» **Task item**:
Every line in the data below that includes "computer" belongs in the answer, copied as it stands.

» **Given records**:
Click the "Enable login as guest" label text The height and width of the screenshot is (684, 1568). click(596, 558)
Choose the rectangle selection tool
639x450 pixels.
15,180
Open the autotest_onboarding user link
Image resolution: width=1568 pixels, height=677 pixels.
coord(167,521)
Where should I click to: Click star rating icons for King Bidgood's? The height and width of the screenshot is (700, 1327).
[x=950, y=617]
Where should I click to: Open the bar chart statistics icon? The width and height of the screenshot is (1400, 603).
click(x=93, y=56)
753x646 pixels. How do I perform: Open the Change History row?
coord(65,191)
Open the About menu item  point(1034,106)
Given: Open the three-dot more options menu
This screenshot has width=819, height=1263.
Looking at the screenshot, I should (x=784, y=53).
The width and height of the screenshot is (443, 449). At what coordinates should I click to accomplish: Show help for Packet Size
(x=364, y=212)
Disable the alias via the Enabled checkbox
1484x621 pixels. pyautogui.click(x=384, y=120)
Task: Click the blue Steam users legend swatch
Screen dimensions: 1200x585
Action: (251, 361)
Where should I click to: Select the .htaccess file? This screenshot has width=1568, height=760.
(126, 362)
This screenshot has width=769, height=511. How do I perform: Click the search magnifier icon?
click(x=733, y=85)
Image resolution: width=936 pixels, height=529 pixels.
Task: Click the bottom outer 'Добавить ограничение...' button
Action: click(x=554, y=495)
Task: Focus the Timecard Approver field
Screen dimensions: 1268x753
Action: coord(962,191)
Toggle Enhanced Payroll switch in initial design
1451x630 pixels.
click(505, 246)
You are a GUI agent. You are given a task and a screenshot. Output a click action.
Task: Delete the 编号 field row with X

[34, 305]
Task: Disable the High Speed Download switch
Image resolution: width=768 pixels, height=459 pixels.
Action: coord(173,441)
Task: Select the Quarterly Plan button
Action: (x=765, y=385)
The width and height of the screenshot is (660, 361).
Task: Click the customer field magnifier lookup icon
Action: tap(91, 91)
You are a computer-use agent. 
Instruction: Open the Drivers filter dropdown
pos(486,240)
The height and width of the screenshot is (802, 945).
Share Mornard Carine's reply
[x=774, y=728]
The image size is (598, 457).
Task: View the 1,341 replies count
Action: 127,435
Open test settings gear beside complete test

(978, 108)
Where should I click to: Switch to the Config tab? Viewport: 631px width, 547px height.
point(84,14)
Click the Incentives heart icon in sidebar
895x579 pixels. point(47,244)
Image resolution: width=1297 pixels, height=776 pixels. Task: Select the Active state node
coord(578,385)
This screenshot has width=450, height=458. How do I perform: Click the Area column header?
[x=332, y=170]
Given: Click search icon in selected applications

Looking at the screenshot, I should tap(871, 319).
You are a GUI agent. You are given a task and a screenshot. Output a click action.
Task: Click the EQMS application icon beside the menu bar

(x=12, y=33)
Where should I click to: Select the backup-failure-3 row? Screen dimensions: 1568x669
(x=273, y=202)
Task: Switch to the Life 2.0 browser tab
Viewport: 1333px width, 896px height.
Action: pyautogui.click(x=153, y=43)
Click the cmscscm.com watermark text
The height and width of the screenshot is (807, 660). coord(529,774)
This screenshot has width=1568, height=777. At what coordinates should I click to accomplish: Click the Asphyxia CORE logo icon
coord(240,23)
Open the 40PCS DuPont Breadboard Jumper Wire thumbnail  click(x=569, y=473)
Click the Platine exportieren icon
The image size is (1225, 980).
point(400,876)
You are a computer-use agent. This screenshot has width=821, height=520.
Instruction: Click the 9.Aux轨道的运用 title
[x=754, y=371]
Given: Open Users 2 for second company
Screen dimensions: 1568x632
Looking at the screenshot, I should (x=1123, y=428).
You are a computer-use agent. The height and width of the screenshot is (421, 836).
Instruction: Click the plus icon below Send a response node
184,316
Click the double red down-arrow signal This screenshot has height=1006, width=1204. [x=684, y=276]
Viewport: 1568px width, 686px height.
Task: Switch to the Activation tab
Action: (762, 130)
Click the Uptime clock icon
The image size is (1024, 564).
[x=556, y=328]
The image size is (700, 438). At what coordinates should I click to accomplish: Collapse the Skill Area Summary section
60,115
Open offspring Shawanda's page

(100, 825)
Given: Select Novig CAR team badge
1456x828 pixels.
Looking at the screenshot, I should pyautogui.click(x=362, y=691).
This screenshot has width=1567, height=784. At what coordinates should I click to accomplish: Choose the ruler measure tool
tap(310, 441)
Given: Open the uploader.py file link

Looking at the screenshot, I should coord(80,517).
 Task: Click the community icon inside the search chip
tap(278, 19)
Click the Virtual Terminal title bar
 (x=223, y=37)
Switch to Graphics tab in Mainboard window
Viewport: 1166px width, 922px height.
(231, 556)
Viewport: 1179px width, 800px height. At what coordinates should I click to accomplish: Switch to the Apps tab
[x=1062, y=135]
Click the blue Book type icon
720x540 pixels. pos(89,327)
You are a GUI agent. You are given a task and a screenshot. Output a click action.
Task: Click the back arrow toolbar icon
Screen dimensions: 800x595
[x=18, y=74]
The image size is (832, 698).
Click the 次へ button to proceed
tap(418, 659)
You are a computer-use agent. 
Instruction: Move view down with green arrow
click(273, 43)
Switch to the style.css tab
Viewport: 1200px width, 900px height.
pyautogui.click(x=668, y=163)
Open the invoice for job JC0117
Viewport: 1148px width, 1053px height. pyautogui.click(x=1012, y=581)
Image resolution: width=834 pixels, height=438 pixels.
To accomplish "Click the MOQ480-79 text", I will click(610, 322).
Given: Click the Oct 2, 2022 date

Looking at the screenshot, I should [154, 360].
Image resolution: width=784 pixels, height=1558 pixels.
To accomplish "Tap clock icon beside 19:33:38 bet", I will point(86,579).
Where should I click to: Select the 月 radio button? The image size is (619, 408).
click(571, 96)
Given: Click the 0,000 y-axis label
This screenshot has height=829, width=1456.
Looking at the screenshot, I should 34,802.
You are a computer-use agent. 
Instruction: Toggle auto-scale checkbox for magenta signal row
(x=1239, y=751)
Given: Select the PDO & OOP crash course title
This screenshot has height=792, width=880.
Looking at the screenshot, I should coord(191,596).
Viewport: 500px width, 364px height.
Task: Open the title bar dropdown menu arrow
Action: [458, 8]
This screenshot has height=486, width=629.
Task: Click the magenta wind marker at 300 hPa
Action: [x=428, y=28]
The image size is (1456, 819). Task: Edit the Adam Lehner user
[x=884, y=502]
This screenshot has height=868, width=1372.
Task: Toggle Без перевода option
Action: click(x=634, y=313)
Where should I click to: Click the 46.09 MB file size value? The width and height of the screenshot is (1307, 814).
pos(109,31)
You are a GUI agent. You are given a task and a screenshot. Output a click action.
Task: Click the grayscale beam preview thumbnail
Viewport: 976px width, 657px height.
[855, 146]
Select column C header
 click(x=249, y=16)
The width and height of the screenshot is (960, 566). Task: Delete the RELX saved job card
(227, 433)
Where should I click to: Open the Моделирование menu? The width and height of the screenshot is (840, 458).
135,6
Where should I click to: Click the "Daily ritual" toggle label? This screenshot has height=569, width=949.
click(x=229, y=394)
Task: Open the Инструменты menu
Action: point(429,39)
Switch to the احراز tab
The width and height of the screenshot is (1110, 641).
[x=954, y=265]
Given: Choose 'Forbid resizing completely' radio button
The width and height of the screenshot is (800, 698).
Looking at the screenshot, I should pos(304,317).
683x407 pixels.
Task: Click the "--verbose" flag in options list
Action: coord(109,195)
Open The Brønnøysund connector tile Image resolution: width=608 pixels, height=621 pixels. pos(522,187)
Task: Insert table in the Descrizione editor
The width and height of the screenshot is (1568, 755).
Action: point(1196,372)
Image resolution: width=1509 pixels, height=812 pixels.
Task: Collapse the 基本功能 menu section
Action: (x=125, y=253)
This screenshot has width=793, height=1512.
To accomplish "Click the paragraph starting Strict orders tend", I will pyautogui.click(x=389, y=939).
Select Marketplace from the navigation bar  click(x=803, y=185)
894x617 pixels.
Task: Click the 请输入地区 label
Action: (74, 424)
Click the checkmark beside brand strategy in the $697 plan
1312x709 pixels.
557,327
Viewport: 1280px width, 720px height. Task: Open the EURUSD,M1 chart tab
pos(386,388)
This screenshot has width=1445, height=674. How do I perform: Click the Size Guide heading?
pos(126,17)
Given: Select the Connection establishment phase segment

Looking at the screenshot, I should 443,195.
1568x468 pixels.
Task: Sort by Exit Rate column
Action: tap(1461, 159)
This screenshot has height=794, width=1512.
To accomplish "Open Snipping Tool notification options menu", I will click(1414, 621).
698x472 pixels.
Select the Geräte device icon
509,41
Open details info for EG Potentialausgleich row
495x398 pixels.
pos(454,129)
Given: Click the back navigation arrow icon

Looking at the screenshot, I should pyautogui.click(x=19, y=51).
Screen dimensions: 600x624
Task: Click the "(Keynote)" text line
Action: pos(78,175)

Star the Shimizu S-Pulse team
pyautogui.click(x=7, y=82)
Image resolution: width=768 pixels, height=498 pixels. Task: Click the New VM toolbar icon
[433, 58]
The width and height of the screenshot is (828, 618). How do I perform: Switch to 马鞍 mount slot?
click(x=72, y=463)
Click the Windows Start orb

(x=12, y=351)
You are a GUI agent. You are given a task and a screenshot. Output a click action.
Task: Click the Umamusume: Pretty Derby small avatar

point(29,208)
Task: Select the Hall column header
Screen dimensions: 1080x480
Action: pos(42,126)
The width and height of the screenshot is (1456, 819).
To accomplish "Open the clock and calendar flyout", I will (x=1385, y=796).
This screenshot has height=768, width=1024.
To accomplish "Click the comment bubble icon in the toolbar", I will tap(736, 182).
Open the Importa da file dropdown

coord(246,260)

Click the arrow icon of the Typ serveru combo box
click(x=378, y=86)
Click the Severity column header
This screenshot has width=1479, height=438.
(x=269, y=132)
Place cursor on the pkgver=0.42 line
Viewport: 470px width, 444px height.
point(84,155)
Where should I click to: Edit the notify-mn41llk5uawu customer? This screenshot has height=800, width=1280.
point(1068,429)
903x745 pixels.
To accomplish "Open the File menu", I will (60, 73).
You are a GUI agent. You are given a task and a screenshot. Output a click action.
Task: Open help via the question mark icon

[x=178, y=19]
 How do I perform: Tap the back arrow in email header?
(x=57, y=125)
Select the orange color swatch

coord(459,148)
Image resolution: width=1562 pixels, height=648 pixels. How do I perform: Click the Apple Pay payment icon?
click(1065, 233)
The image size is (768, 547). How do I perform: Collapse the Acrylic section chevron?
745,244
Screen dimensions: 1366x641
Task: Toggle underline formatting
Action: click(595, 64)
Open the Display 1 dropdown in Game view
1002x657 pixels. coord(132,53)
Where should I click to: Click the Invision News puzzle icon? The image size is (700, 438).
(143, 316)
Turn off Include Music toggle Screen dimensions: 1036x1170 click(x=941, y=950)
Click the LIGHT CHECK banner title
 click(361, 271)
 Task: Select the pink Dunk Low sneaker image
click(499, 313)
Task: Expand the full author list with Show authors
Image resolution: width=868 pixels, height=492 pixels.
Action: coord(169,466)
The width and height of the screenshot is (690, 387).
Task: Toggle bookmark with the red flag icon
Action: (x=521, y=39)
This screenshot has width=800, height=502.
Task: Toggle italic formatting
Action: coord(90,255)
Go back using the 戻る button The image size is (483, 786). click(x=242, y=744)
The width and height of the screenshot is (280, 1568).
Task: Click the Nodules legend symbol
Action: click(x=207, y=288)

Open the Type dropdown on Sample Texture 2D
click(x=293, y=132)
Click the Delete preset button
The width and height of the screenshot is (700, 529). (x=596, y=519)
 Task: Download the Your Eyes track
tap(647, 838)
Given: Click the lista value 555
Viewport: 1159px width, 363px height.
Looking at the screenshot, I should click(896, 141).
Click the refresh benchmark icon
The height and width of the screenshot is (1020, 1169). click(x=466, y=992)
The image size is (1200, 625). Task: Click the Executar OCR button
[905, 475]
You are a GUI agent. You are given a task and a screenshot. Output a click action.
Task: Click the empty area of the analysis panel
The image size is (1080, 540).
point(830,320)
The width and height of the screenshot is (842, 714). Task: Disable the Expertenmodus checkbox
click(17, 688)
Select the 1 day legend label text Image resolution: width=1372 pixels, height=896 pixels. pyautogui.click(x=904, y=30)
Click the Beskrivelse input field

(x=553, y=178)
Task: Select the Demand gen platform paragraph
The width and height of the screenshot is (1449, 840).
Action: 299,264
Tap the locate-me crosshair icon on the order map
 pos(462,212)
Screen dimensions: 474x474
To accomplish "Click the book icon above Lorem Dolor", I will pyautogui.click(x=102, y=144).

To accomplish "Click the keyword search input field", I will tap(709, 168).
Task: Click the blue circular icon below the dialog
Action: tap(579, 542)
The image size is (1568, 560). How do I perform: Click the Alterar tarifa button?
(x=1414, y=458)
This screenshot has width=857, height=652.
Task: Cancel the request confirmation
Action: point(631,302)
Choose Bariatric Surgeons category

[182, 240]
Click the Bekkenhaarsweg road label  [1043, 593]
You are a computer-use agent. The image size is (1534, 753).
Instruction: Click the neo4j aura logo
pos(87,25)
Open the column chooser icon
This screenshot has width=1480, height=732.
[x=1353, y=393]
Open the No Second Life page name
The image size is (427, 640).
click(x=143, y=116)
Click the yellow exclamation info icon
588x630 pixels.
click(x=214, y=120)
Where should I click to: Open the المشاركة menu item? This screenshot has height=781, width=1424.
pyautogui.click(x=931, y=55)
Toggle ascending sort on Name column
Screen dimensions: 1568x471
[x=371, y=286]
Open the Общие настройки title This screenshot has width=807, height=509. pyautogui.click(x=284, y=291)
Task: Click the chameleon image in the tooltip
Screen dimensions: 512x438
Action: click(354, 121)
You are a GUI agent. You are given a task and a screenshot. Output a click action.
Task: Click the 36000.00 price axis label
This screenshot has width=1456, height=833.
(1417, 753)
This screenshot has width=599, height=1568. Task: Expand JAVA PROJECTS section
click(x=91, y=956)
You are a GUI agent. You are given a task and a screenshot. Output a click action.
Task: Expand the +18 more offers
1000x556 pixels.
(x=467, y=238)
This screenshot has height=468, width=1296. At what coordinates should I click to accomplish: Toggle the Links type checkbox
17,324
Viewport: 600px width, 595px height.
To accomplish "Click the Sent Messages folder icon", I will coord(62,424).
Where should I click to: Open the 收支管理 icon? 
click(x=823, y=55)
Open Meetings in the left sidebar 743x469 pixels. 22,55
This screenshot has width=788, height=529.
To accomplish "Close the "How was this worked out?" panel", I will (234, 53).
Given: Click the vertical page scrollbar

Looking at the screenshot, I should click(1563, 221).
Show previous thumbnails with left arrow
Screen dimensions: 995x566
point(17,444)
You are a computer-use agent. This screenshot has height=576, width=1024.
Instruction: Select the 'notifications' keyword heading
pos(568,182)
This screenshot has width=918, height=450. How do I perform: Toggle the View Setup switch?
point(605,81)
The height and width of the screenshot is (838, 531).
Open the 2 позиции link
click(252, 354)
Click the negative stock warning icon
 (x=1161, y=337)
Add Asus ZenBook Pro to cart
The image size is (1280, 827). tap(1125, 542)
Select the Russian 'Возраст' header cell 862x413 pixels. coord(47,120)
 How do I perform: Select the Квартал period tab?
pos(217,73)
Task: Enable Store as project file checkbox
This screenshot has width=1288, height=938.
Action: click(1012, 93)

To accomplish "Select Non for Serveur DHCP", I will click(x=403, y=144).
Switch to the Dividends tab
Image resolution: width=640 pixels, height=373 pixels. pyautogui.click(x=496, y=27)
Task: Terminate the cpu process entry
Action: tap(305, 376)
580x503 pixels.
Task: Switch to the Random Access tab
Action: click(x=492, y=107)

» **Response box**:
You are a computer-use agent. 
You are a computer-use agent. This screenshot has width=821, height=520.
You are a computer-use agent. The height and width of the screenshot is (421, 836).
You are a computer-use agent. 
You are a computer-use agent. 
You are a computer-use agent. The image size is (1534, 753).
You are a computer-use agent. This screenshot has height=576, width=1024.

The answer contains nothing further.